P.O. Box 548, 132 Fairfield St. West, Twin Falls, ID 83303-0548 (208) 733-0931
Jan. 21, 2016 Dear Judges:
I humbly nominate Times-News reporter Julie Wootton for the Idaho Press Club Reporter of the Year Award for her outstanding beat coverage, series reporting and ongoing coverage of one of the community’s top issues. A full-time education reporter, Wootton covers 20 school districts in southern Idaho but has a knack for delivering enterprise and watchdog journalism that goes far beyond school board meetings. Take her investigation into a new state pay scale for teachers, which included an interactive database of teacher salaries obtained through public-records requests that helped show the state’s efforts would do little to retain experienced educators in Idaho. Wootton was also the lead reporter on a four-part series on the unprecedented growth of the region’s Hispanic community. Told mainly through the residents of a single Hispanic neighborhood, the series took readers inside the lives of real people struggling to acclimate in a community that was slow to embrace this quickly growing demographic group.

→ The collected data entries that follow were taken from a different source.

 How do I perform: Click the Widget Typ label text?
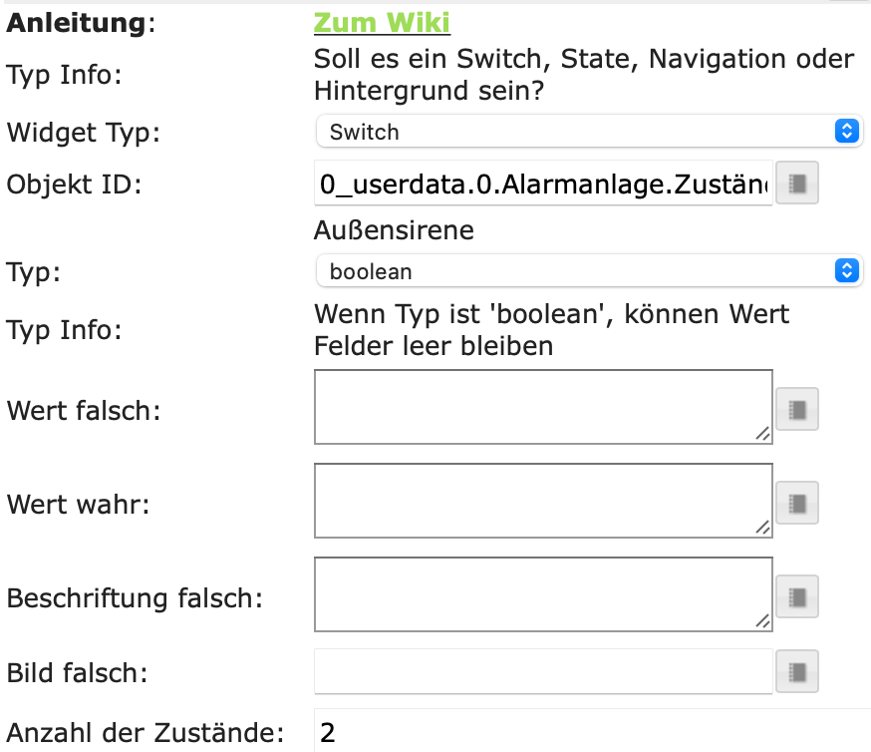pyautogui.click(x=83, y=132)
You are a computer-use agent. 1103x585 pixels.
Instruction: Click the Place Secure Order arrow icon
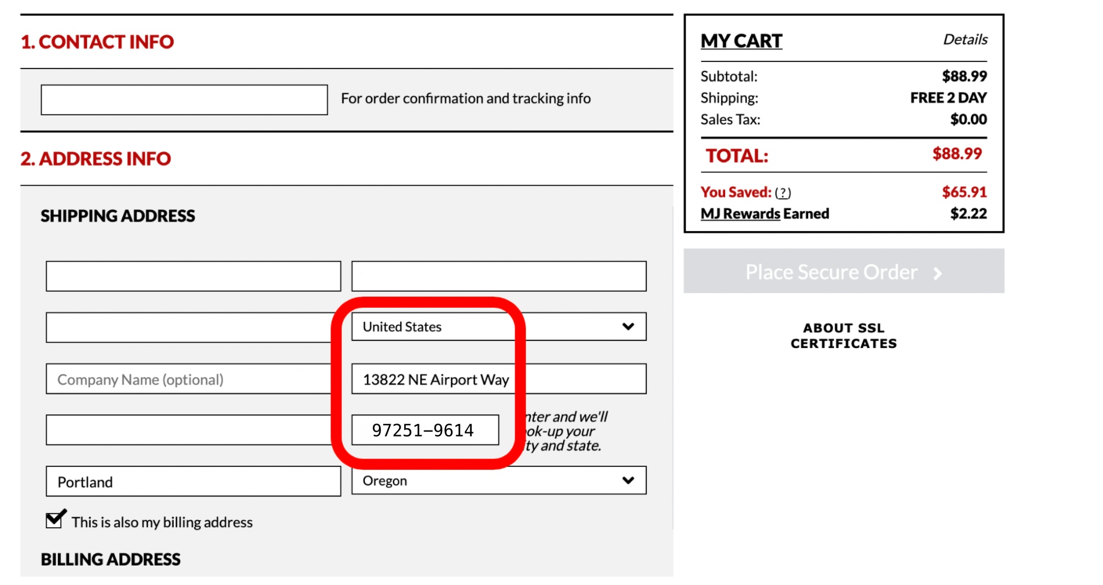tap(937, 273)
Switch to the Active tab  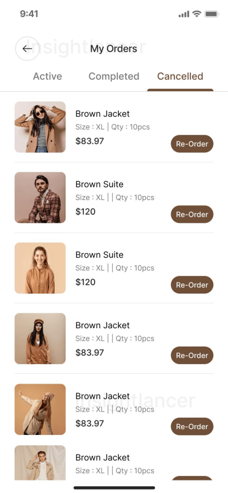[x=47, y=76]
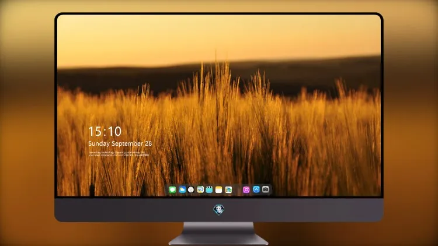This screenshot has height=246, width=438.
Task: Click the 15:10 clock widget
Action: 105,131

The series, El Nuevo Jerome, coupled compelling narrative writing with traditional deep news reporting on political, economic and social implications. Coordinating with interpreters and building relationships in the neighborhood, Wootton devoted hundreds of hours to the series, which represented the most comprehensive coverage of the Hispanic community ever published in southern Idaho. Her reporting was met with near universal acclaim and helped frame the issue in new light for Hispanics and native-born residents alike. Months before the national narrative was focused on refugee resettlement, Wootton was reporting on the issue in southern Idaho. She broke news in April that Syrian refugees may be among those being resettled in Twin Falls through the College of Southern Idaho Refugee Center, and her reporting since has run the gamut, from deadline meeting coverage to covering
opposition groups to interviewing top federal officials for explanatory pieces on how the program works. Wootton’s reporting was the foundation for a town hall-style community forum hosted by the newspaper, whose panel included top federal officials charged with overseeing refugee resettlement. Her nuanced reporting has led to a much deeper community understanding for the role refugees play in our region. And her reporting continues: She’s recently begun preparing for a year-long series following a refugee family’s first year in the United States. I’m proud to have Julie Wootton in my newsroom and believe she’s truly deserving of this award.